3 Aralık 2014 Çarşamba

Siyaset yapın "Ali Cengiz Oyunu" değil.

Türkiye seçim sathı mahalline girdi. 2015 Haziran'da gerçekleşecek genel seçimlerin önemi büyük ancak maalesef yine iktidar partisi ve ondan beklentiler bu önemi oluşturuyor. Muhalefete baktığımızda ise uzun zamandır olduğu gibi ne bir umut ne de bir siyaset yapma çabası var.

Normal bir ülkede yapılacak seçimleri önemli kılanın muhalefet olması beklenir zira iktidarın hele ki 12 yıldır görevde olan bir iktidarın yaşadığı yıpranma ve iktidarda olmanın oluşturacağı rehavet ile yaptığı ve yapacağı yanlışlar muhalefete bir alan açar. Fakat bizim ülkemizde neredeyse bunun tam tersi oluyor ki buradan halen daha normal bir ülke olmadığımızı anlamamız icap ediyor. Nedir normal olmayan ülke? İnsan hakları ve demokrasinin asgari standartlarını içselleştirememiş, en azından kurumsal manada bu zemini oluşturamamış her ülke günümüz dünya siyasetinde normali yakalayamamış demektir. Esasen "Yeni Türkiye" söylemi üzerinden oluşturulan havanın da gerçekçiliği bu bağlamda sorgulanmaya açık hale gelmektedir.

Türkiye'nin insan hakları ve demokrasi karnesi 90'lı yıllara görece çok daha iyi olmakla birlikte halen daha 1982 model ve asker yapımı bir anayasa kullanıyor olması, Kürt sorununda çözümü henüz sağlayamaması, Alevi meselesinin gün gibi ortada durması ve benzer meseleler üzerinden rahatlıkla eleştirilebilir. Ekonomik kalkınmanın plansız ve programsızlığı ile oluşturulan rantsal alan ve ondan daha büyük çevresel, kentsel gerilim ile birlikte eğitim politikalarındaki devletçi, tek tipçi anlayışın farklı bir şekilde sürdürülüyor oluşu Türkiye'de güncel siyasetin ve iktidarın eleştirileceği kalemler arasında başı çekmektedir.

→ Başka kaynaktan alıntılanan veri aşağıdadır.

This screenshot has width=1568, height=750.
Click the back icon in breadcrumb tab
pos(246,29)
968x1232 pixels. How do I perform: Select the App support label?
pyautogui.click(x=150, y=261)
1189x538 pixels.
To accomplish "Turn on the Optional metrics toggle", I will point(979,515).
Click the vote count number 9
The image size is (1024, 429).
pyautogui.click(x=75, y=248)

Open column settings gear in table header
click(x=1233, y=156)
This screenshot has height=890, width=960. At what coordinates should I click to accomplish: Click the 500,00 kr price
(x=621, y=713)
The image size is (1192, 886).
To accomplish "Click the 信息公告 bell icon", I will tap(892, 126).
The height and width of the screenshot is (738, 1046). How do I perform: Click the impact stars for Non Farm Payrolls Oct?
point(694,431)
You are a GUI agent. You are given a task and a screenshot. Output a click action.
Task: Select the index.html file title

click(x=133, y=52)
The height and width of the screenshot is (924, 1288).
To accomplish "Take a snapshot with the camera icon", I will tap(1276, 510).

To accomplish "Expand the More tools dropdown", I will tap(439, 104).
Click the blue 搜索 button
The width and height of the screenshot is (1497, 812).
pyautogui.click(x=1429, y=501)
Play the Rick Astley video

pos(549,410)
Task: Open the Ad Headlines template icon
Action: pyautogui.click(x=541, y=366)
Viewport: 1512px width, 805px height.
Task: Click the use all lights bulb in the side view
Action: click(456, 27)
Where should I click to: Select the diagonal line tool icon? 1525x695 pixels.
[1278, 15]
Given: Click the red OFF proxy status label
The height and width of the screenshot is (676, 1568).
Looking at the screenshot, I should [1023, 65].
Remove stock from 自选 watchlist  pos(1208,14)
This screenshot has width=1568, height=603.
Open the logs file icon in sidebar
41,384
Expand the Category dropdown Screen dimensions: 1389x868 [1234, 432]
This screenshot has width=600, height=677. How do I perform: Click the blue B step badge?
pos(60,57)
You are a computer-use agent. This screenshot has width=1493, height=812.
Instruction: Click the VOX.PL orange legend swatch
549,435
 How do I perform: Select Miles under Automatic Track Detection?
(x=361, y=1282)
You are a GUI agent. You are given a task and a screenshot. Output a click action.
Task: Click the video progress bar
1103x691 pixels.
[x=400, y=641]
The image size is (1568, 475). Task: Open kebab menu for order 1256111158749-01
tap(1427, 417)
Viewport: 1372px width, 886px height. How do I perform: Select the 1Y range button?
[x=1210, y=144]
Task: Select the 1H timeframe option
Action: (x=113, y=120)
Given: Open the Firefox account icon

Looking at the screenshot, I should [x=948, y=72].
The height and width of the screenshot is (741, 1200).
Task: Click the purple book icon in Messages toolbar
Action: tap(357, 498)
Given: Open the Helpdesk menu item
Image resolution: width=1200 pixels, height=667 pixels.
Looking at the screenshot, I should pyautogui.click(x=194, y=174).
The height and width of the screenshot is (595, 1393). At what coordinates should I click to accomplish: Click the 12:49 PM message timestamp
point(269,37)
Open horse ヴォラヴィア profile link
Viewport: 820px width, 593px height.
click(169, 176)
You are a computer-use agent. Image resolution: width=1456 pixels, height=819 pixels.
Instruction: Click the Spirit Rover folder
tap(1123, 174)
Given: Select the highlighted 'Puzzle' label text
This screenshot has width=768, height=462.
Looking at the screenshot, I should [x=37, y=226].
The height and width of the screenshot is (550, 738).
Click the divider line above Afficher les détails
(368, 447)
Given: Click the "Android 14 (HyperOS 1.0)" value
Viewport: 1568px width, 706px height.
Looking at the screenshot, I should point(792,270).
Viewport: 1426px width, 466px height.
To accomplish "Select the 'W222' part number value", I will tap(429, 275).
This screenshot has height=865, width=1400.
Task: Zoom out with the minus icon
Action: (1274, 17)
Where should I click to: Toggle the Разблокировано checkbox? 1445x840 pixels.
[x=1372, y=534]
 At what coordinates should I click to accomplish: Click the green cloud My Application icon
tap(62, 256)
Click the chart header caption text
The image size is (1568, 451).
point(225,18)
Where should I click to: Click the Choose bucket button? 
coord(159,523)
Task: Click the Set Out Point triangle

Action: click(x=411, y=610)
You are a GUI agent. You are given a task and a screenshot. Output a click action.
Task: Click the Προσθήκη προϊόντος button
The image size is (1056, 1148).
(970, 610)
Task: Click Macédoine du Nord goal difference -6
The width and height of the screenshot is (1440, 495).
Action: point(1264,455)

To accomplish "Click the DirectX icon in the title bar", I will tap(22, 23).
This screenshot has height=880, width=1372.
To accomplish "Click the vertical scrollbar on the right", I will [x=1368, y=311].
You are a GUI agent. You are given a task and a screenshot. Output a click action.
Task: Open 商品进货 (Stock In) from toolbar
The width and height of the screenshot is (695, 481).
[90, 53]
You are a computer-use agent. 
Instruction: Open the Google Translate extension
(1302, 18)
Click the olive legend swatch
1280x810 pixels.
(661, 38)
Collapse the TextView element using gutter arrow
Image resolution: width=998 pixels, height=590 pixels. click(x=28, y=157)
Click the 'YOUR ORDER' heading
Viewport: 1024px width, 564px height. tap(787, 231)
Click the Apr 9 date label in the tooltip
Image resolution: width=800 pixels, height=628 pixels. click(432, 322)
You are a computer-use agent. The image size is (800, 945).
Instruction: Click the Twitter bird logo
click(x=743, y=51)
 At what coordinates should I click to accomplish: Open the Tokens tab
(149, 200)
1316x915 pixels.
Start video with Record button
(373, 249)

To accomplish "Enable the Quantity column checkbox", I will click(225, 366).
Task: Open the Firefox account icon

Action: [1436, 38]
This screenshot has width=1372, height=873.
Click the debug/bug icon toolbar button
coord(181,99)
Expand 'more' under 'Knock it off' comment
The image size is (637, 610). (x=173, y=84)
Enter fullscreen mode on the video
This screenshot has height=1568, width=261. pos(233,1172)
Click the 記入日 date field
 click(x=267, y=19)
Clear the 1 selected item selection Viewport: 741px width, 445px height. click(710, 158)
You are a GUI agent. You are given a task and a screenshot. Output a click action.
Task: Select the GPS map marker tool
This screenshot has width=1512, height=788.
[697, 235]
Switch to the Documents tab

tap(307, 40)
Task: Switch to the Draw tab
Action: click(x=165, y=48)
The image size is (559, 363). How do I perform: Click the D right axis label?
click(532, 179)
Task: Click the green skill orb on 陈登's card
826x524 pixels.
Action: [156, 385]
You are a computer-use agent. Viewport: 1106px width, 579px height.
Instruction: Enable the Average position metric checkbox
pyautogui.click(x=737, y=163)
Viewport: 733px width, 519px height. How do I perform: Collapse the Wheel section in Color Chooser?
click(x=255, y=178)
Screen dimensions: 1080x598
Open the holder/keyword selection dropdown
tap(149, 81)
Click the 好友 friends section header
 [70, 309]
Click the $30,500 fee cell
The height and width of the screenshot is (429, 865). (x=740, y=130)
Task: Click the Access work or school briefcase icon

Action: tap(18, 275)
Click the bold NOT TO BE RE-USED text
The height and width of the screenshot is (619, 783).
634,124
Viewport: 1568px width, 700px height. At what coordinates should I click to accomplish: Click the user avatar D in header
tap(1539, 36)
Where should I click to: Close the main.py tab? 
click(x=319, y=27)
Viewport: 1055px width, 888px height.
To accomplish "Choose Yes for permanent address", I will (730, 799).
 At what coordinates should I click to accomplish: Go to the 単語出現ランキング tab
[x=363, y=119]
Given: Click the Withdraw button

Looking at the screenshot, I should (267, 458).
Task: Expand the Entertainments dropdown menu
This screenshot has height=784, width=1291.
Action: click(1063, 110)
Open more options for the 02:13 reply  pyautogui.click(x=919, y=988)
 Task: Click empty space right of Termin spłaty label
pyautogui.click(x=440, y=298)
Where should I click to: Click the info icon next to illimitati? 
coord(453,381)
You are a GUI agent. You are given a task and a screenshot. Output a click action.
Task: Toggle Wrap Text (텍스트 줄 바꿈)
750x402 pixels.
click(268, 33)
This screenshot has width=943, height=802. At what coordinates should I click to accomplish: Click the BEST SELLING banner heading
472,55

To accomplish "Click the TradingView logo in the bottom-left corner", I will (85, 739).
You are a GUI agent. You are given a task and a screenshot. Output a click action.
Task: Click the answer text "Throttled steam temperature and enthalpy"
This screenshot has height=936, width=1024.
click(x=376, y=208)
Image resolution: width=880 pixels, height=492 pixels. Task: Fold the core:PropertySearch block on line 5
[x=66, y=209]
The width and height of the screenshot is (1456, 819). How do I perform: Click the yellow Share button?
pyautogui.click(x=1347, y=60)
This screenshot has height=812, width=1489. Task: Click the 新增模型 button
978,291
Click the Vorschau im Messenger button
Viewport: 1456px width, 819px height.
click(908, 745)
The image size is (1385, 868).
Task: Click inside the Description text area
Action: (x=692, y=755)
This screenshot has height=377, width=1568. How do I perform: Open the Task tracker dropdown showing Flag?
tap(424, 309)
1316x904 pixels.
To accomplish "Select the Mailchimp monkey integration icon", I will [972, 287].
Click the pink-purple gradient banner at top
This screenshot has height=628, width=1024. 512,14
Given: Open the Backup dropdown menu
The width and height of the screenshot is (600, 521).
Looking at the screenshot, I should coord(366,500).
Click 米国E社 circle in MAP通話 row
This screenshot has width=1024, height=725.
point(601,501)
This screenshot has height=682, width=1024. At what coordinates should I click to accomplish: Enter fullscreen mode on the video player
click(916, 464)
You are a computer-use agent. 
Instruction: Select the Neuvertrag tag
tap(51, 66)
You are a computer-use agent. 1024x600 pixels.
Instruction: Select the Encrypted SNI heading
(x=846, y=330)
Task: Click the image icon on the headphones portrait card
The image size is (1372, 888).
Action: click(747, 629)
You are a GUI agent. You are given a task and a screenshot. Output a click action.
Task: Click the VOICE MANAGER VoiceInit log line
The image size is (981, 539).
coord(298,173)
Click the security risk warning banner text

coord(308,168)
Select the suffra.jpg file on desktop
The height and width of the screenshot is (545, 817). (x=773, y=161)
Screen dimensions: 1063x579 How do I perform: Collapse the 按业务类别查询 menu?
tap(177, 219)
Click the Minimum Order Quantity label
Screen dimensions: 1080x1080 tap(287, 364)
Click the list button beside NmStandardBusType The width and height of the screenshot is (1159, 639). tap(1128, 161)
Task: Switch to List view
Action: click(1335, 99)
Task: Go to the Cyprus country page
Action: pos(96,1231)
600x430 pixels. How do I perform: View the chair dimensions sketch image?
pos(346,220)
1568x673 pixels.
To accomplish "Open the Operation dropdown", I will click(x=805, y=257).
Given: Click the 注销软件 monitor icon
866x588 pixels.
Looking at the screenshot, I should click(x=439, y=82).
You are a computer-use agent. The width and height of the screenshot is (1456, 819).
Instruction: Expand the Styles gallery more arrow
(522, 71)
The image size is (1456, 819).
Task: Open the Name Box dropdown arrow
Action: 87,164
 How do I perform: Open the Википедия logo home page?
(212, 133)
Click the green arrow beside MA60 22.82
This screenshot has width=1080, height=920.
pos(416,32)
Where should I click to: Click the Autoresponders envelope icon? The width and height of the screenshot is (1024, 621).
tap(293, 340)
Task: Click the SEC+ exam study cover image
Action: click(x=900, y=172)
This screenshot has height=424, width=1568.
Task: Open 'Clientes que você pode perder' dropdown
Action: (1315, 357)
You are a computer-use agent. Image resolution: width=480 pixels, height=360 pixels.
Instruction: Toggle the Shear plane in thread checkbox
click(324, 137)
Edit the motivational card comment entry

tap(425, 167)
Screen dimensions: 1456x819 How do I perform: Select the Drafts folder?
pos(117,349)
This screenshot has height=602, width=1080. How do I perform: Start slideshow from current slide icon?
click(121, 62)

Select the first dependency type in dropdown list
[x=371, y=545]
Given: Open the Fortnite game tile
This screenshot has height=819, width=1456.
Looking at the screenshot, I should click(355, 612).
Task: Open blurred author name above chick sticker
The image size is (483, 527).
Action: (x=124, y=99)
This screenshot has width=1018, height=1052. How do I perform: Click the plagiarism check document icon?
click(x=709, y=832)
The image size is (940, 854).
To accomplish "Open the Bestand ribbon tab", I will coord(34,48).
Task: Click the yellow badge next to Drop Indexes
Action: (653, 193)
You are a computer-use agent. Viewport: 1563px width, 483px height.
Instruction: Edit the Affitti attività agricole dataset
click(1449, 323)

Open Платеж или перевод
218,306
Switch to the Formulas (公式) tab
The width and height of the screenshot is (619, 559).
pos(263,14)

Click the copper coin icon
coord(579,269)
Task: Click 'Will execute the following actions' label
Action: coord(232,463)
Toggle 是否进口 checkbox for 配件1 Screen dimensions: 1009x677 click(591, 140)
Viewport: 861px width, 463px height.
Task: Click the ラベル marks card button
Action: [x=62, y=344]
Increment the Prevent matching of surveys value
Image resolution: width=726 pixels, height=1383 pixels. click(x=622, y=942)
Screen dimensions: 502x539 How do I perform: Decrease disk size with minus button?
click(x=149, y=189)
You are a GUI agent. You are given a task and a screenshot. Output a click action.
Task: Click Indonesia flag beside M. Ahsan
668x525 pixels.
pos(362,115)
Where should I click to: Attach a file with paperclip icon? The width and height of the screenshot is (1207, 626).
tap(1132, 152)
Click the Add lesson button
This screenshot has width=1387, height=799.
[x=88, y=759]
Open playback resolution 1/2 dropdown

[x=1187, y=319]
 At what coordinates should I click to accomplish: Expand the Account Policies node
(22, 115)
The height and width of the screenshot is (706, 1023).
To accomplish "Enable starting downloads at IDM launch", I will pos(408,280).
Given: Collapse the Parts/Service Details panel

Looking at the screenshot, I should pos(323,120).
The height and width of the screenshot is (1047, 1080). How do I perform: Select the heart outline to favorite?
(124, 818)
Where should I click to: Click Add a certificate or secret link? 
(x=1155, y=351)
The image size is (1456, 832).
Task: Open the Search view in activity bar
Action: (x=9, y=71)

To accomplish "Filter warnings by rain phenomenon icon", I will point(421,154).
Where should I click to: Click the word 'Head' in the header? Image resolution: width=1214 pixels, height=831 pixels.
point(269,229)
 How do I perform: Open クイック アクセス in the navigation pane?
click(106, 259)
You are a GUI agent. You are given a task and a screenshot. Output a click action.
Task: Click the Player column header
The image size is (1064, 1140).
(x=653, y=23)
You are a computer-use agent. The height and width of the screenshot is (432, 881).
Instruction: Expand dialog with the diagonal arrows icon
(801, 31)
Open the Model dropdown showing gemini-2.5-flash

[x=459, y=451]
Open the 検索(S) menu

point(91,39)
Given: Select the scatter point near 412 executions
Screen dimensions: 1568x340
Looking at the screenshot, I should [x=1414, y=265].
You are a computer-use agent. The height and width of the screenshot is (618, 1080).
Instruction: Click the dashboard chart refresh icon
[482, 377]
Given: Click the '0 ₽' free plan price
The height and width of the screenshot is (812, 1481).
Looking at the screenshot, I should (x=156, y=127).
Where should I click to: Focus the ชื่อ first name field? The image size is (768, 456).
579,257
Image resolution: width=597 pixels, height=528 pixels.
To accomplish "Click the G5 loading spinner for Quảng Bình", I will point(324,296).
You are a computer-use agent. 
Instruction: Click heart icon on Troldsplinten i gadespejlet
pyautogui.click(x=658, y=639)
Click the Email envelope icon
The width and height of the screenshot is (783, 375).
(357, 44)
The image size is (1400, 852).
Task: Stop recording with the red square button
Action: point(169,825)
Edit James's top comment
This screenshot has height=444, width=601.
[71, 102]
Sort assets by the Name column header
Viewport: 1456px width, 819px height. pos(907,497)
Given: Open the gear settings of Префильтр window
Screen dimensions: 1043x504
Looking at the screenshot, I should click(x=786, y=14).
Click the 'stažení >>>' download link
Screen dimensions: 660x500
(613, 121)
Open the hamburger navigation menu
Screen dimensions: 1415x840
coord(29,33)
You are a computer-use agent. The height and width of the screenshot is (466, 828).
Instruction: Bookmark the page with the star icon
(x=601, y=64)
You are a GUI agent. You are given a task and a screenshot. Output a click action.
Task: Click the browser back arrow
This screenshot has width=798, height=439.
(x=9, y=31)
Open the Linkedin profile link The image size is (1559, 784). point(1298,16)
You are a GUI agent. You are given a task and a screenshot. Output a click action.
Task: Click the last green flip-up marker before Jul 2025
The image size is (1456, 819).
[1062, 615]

Tüm bu eleştiri kalemleri yokmuş ve iktidar partisi her şeyi mükemmel yapıyormuş gibi davranmak ne kadar yanlış olacaksa, muhalefetin bu eleştiri konularına dönük proje yoksunluğu ve vizyonsuzluğunu dile getirmemek de o kadar abes olur. Maalesef son 3-4 yılın en büyük sorunu olan muhalefetsizlik ve iktidarın kendi kendine muhalefet olma durumu istikrarlı bir şekilde devam ediyor. Çünkü seçim sathına girdiğimiz şu günlerde siyaset yapmak yerine siyaseti devre dışı bırakmak üzere kurgular yapılmaya devam ediliyor.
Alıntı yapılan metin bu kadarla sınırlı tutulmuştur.